### Given records ###

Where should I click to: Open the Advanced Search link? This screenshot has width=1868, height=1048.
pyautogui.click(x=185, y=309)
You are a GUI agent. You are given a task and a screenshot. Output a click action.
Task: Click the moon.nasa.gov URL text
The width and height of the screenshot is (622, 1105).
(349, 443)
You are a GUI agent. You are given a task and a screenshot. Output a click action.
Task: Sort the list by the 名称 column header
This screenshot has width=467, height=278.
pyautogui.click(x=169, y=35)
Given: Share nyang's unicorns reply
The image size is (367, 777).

###

Give every line of the items above as a numbered list, leaving out any blank lines.

Result of this exercise
1. Where should I click to: Open the Advanced Search link? This screenshot has width=1868, height=1048.
2. pyautogui.click(x=185, y=309)
3. You are a GUI agent. You are given a task and a screenshot. Output a click action.
4. Task: Click the moon.nasa.gov URL text
5. The width and height of the screenshot is (622, 1105).
6. (349, 443)
7. You are a GUI agent. You are given a task and a screenshot. Output a click action.
8. Task: Sort the list by the 名称 column header
9. This screenshot has width=467, height=278.
10. pyautogui.click(x=169, y=35)
11. Given: Share nyang's unicorns reply
12. The image size is (367, 777).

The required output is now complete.